## Exercise a
Report each line of the records below that contains the string "computer".

## Page text
[BEGIN]
Practice/Databricks/Design a Job Scheduler
Design a Job Scheduler
System DesignMust
Problem Statement
Design a large-scale distributed task scheduling system capable of executing over 10,000 jobs per second. The system must support both one-time scheduled tasks (using cron-like expressions) and immediate ad-hoc execution. Jobs should include sophisticated retry logic with exponential backoff, configurable timeout policies, and detailed execution tracking. The system needs to maintain a complete audit trail of all job executions for regulatory compliance, storing execution history for at least one year while remaining queryable for debugging and analytics.
This problem tests your ability to build a resilient distributed system that handles high write throughput, manages worker capacity dynamically, and provides strong delivery guarantees. Consider how you would prevent duplicate execution during failures, handle thundering herd problems when thousands of jobs trigger simultaneously at the top of each minute, and architect for both high availability and horizontal scalability as job volume grows.
Key Requirements
Functional
- Job Definition and Registration -- Users must be able to define jobs with cron schedules, one-time future execution, or immediate trigger, along with payload data and execution parameters
- Retry and Timeout Configuration -- Each job should support configurable retry attempts, exponential backoff strategies, maximum execution timeouts, and dead-letter handling for permanent failures
- Execution History and Observability -- The system must track every execution attempt with timestamps, status transitions, error messages, and execution logs, queryable for up to one year
- Concurrency Controls -- Support per-job concurrency limits to prevent resource exhaustion and allow serial execution when order matters
Non-Functional
- Scalability -- Handle 10,000+ job executions per second with headroom for peak traffic spikes at schedule boundaries
- Reliability -- Guarantee at-least-once execution semantics with no lost jobs even during infrastructure failures or deployments
- Latency -- Trigger scheduled jobs within 1-2 seconds of their target time under normal load; ad-hoc jobs should start within 500ms
- Consistency -- Maintain strong consistency for job metadata and eventual consistency for execution history, with no duplicate executions for the same scheduled instance
What Interviewers Focus On
Based on real interview experiences, these are the areas interviewers probe most deeply:
1. Separation of Scheduling and Execution Planes
Interviewers want to see you architect separate components for determining when jobs should run versus actually executing them. Mixing these concerns creates scaling bottlenecks and makes failure isolation impossible.
Hints to consider:
- Use a time-based priority queue or sorted set structure to maintain jobs ordered by their next execution time
- Design worker pools that pull ready jobs rather than having a central dispatcher push work
- Consider how scheduler components discover and coordinate without creating single points of failure
- Think about how to partition scheduling responsibility across multiple scheduler instances using consistent hashing or range sharding
2. Handling Time-Based Traffic Spikes
Cron-based workloads create massive spikes at minute and hour boundaries when thousands of jobs become eligible simultaneously. Interviewers expect you to design for this predictable burst pattern.
[END]
## Input
[BEGIN]
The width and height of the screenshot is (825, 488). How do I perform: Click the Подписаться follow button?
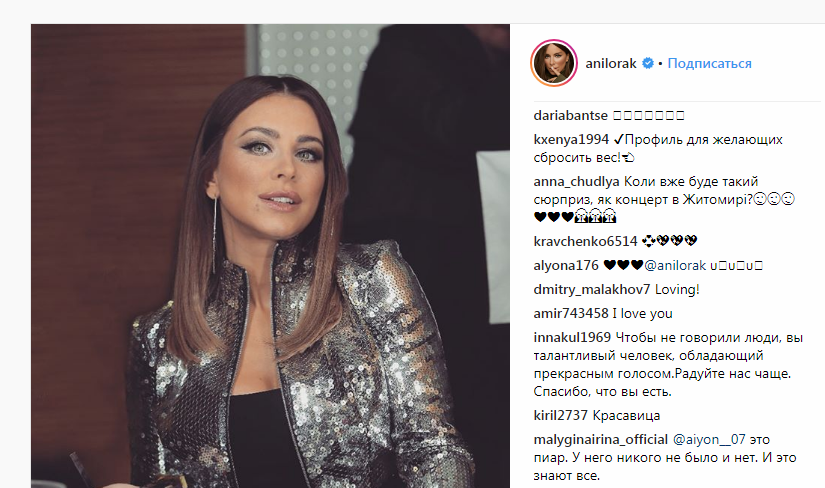709,63
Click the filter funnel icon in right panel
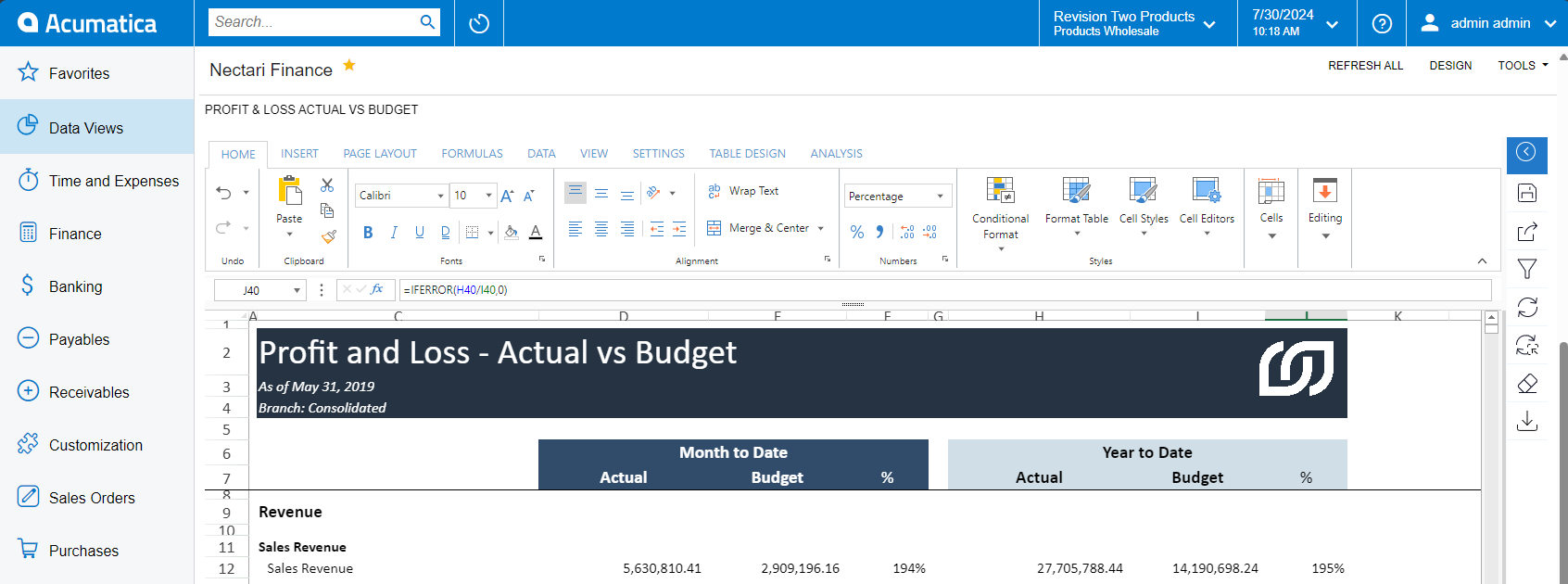This screenshot has height=584, width=1568. tap(1527, 269)
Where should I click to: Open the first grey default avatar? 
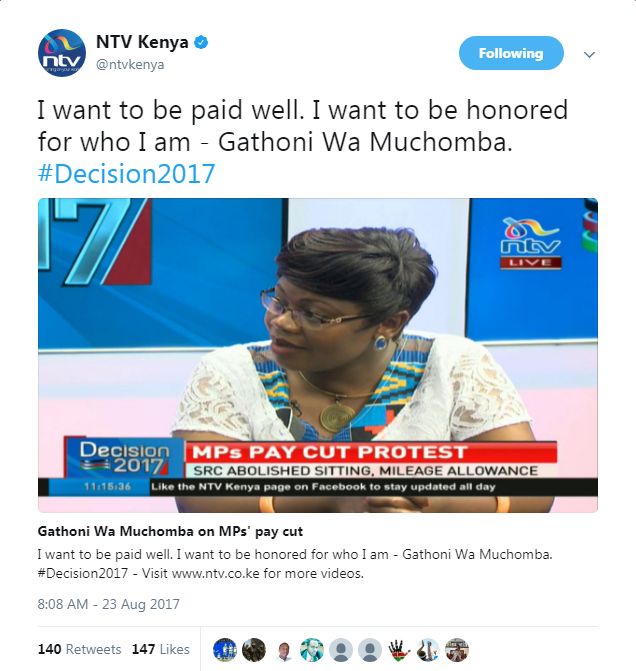tap(341, 650)
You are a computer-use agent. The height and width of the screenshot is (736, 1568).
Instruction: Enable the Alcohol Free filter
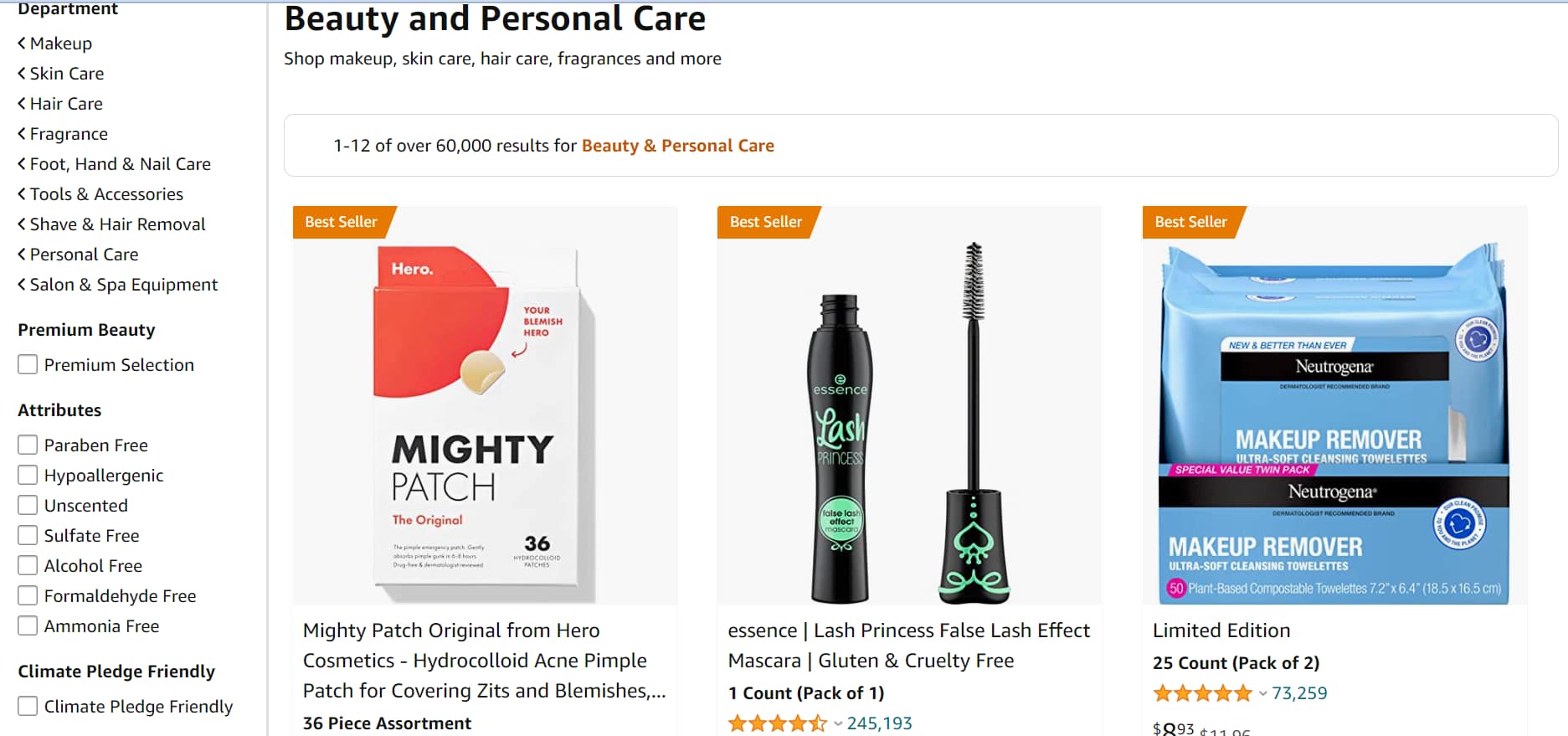click(x=28, y=565)
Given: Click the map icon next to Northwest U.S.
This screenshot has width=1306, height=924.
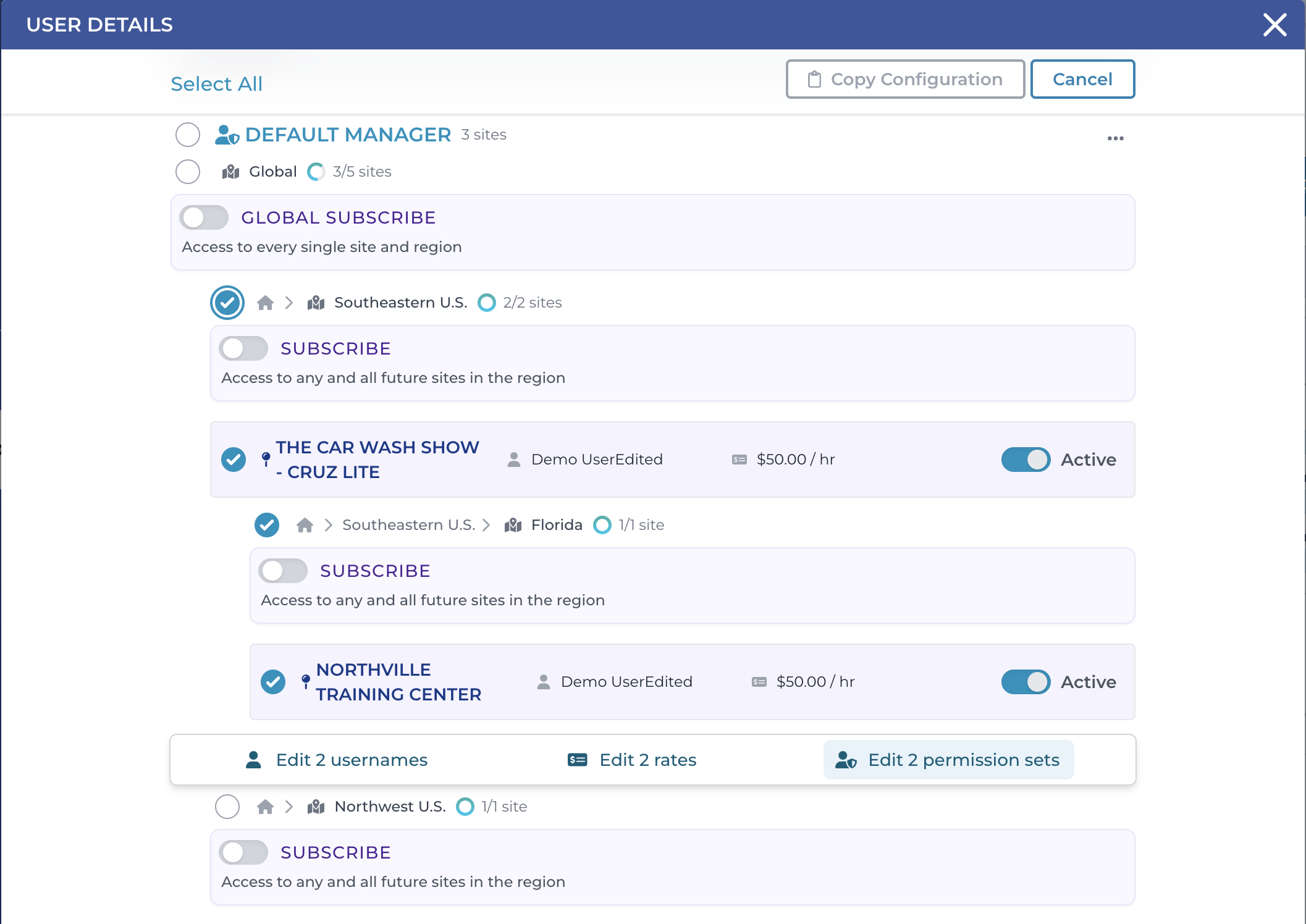Looking at the screenshot, I should click(315, 807).
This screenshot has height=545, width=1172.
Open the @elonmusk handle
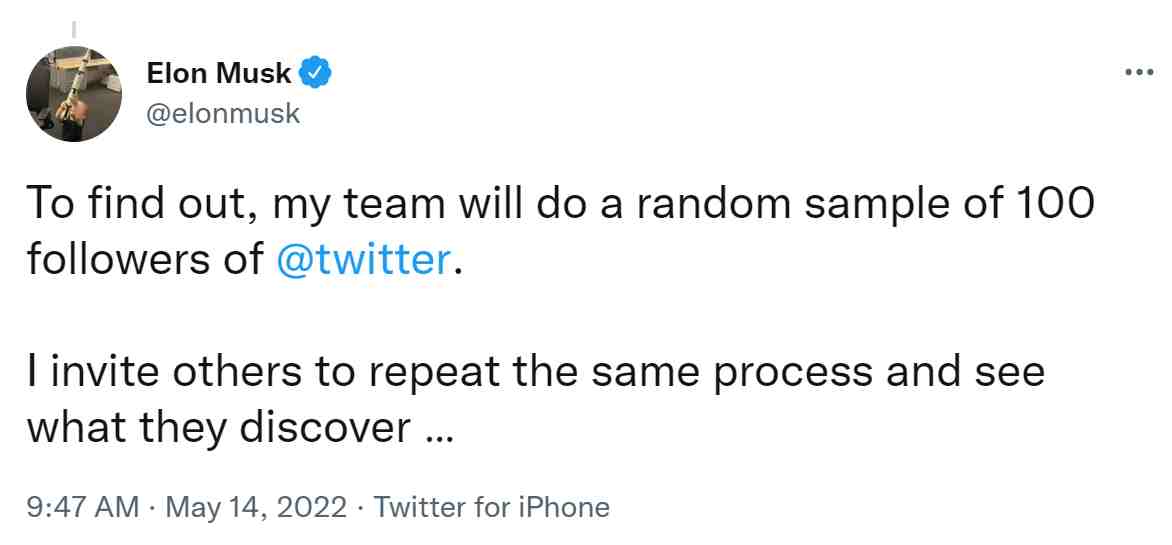[x=223, y=114]
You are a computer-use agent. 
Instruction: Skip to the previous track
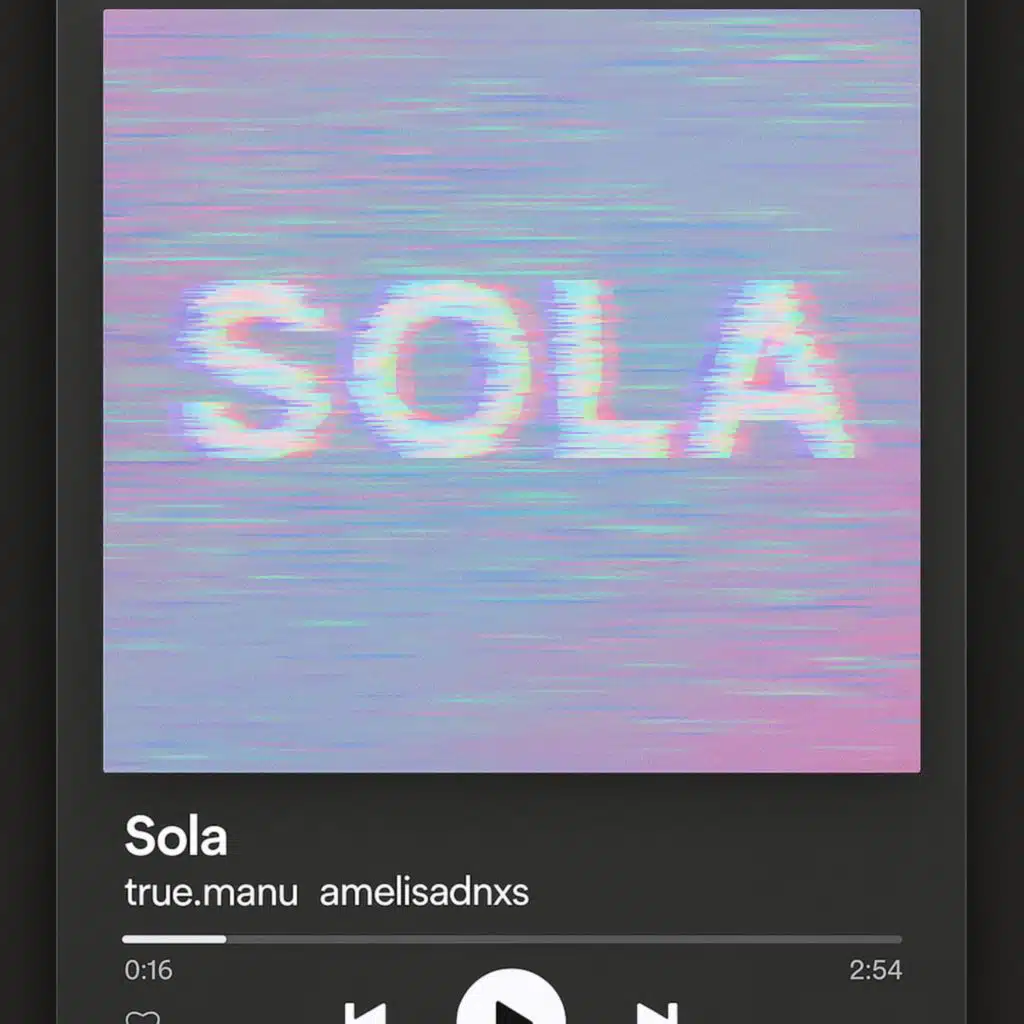[x=365, y=1013]
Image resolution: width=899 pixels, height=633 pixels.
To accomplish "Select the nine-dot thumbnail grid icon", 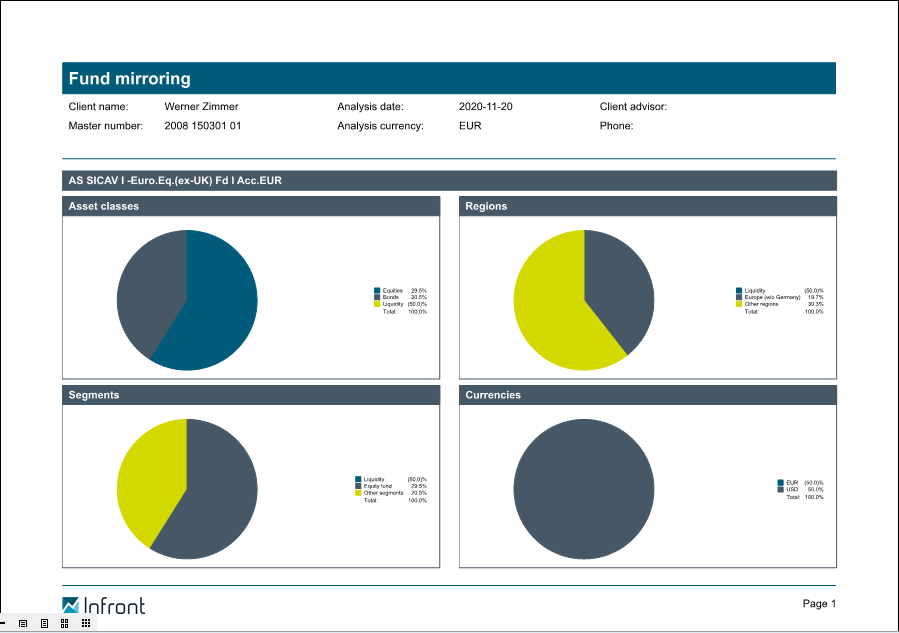I will coord(86,623).
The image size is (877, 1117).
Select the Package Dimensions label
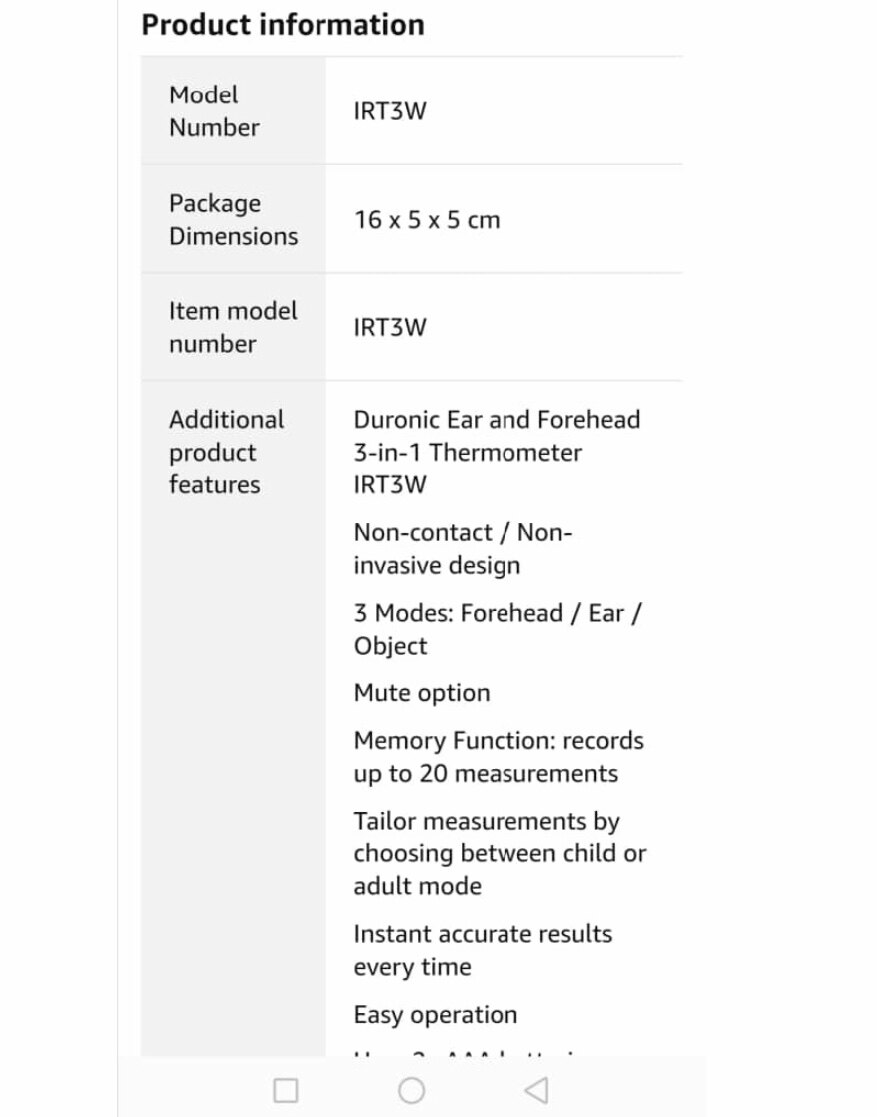tap(234, 219)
[END]
## Exercise b
Write the next part of the job scheduler design page above, picking up after its last sentence.

## Exercise result a
You are a computer-use agent. The height and width of the screenshot is (736, 1568).
You are a computer-use agent. 

## Exercise result b
Hints to consider:
- Implement jitter in job promotion to spread identical cron schedules across a 5-10 second window
- Use backpressure mechanisms like queue depth monitoring to prevent overwhelming downstream workers
- Design a staged queue architecture with rate-limiting between stages to smooth traffic
- Consider pre-computing and sharding upcoming jobs across multiple promotion workers before the spike hits
3. Delivery Guarantees and Idempotency
The system must handle crashes, network partitions, and timeouts without losing or duplicating work. Interviewers probe deeply on how you achieve reliable execution semantics.
Hints to consider:
- Use visibility timeouts or lease-based patterns where jobs become visible again if not completed within the timeout window
- Generate unique execution IDs combining job ID, scheduled timestamp, and attempt number for deduplication
- Design job handlers to be idempotent or provide deduplication keys that workers can check before execution
- Implement heartbeat mechanisms for long-running jobs to extend their lease and prevent premature re-execution
4. Long-Term History Storage and Queryability
Storing execution records for every job over a year at 10k/sec creates billions of records. Interviewers want to see you reason about hot versus cold storage tiers and query patterns.
Hints to consider:
- Partition history by time buckets (daily or monthly) and job ID to enable efficient range queries
- Use a hot tier (database) for recent history (30-90 days) and cold tier (object storage) for older data with different query latency SLAs
- Design secondary indexes carefully for common query patterns like "find all failed executions for job X in the last week"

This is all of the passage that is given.